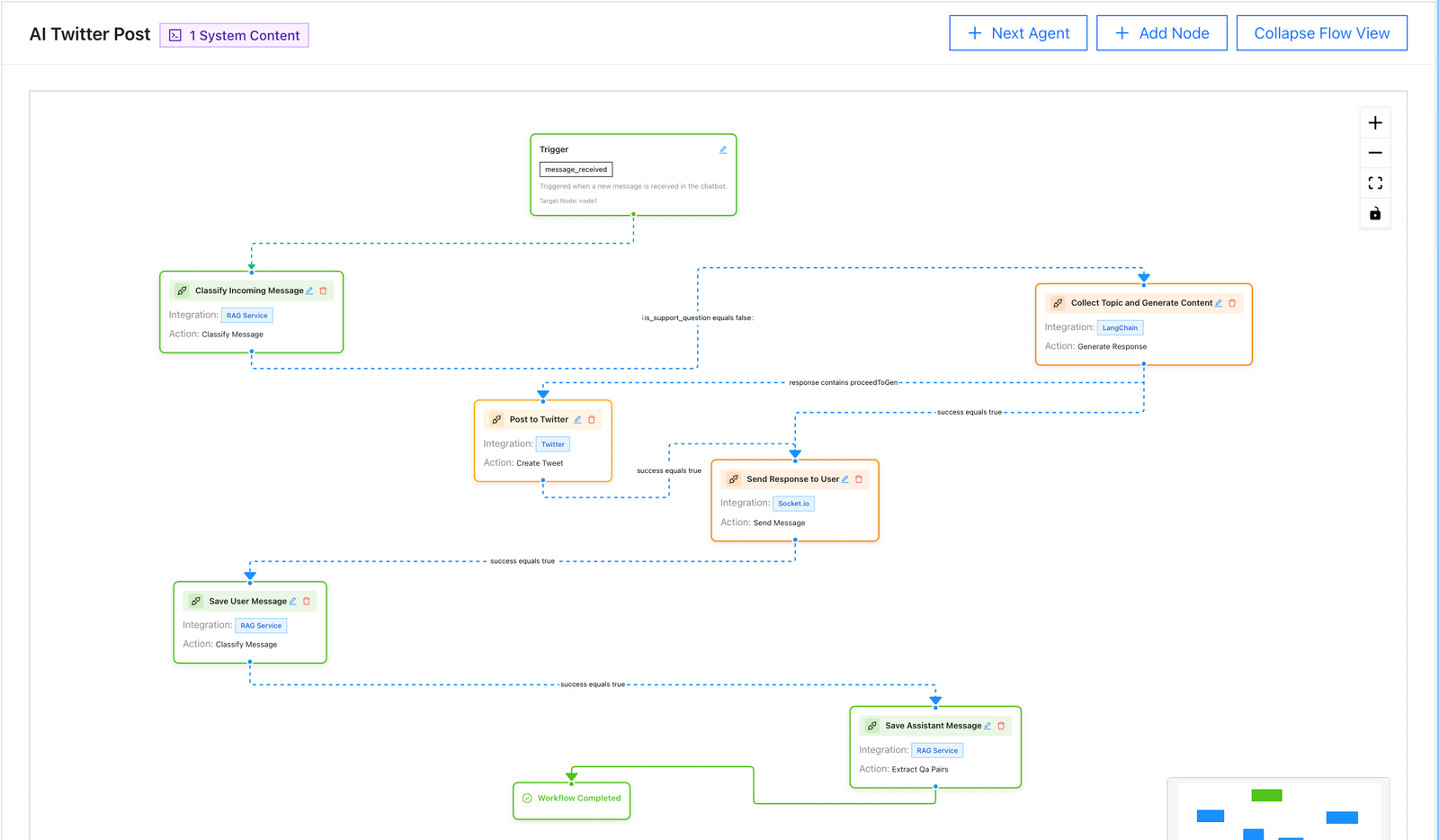
Task: Zoom out of the workflow canvas
Action: coord(1374,152)
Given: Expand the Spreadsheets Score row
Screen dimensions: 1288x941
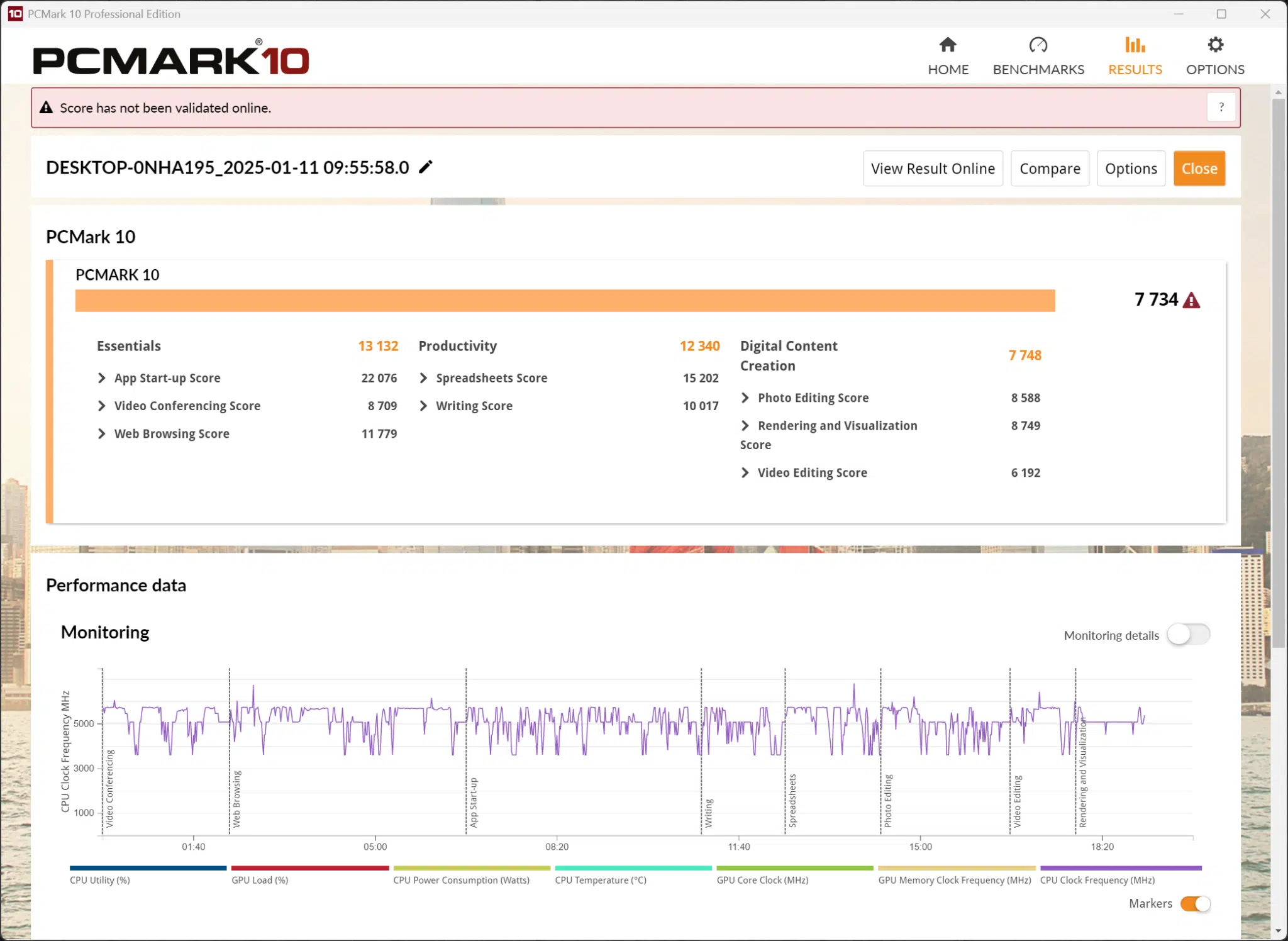Looking at the screenshot, I should (x=424, y=378).
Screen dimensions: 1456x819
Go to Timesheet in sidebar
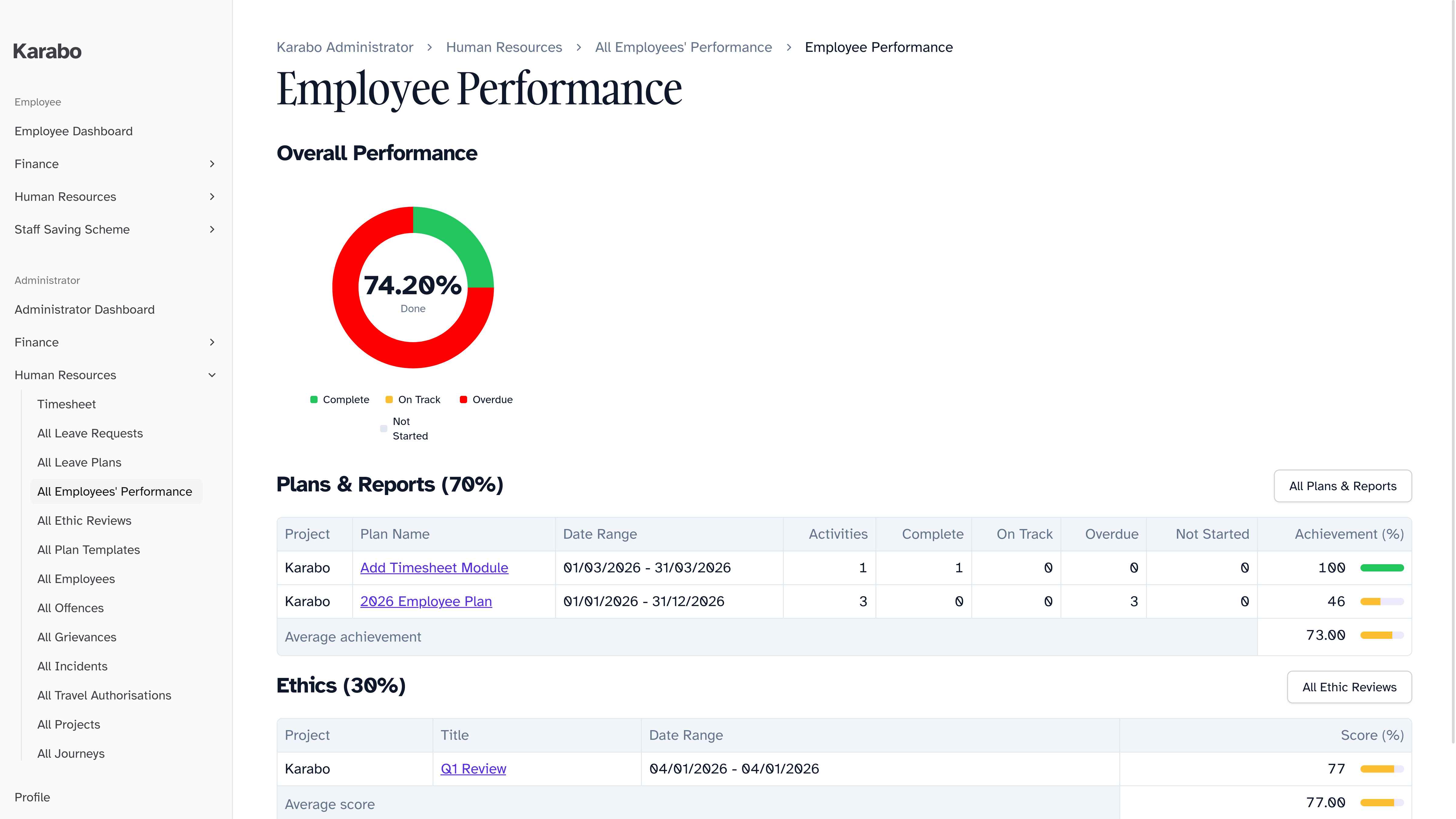coord(66,404)
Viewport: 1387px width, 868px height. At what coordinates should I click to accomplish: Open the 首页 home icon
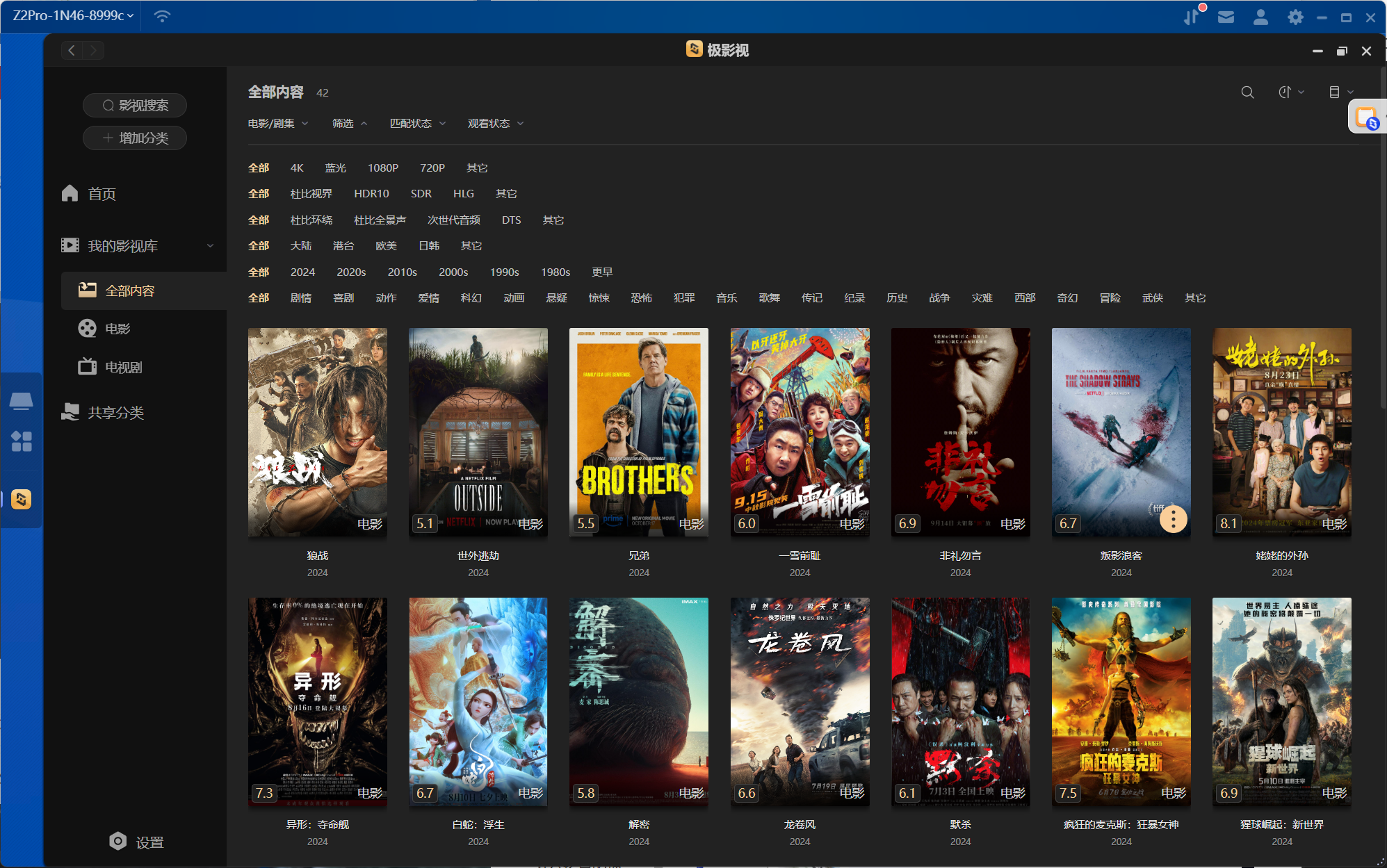[x=70, y=194]
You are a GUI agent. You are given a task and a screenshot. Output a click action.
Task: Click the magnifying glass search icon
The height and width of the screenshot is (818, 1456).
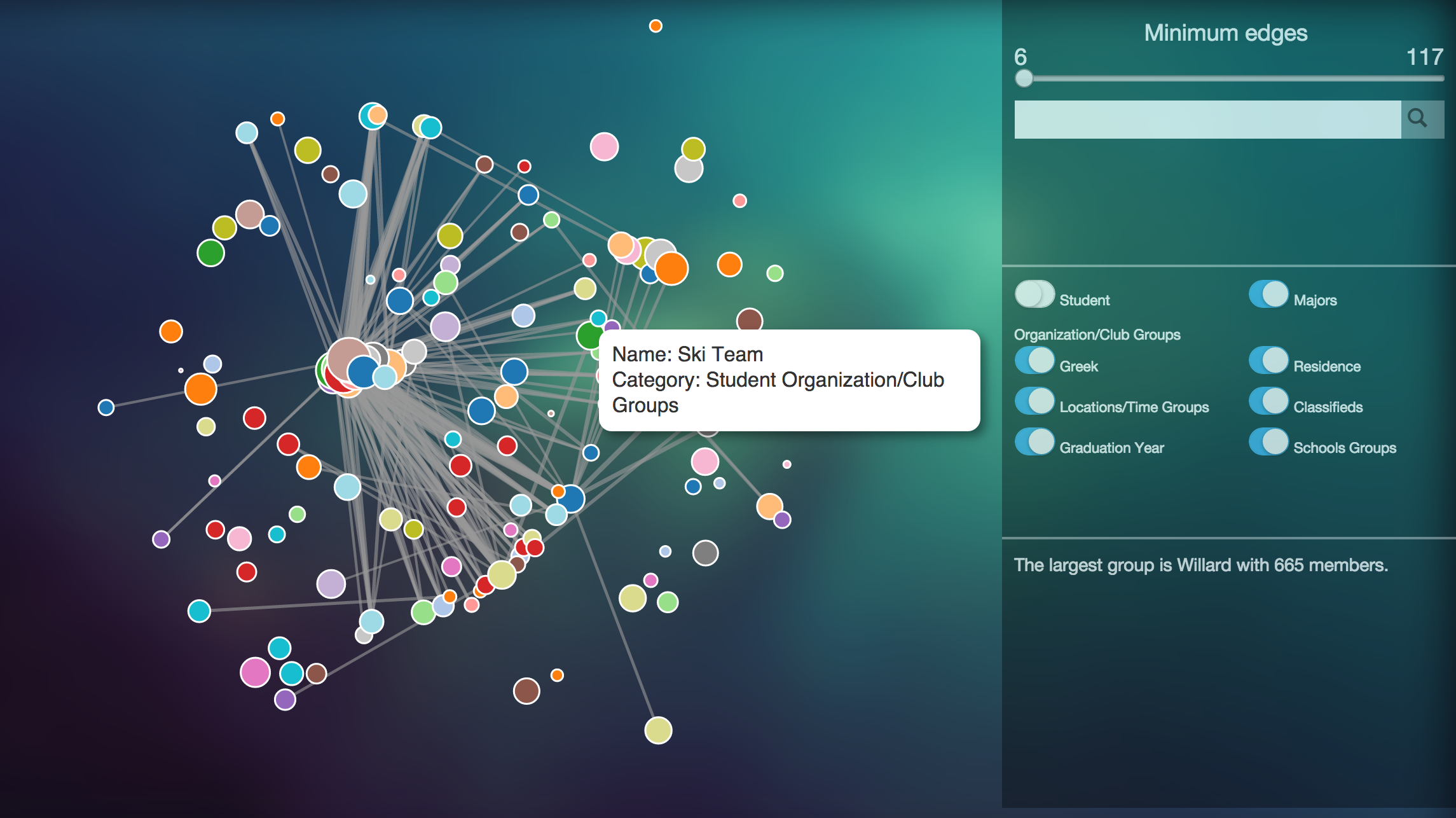tap(1417, 119)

++++++++++

Could you write out exactly the lines from the line containing "Given: Expand the Spreadsheets Score row" to the end of the material, and nothing else? No pictures belong in the copy.

Written answer:
Given: Expand the Spreadsheets Score row
Screen dimensions: 1288x941
Looking at the screenshot, I should (x=424, y=378).
Screen dimensions: 1456x819
Go to Timesheet in sidebar
coord(66,404)
Viewport: 1387px width, 868px height. At what coordinates should I click to accomplish: Open the 首页 home icon
[x=70, y=194]
You are a GUI agent. You are given a task and a screenshot. Output a click action.
Task: Click the magnifying glass search icon
The height and width of the screenshot is (818, 1456).
tap(1417, 119)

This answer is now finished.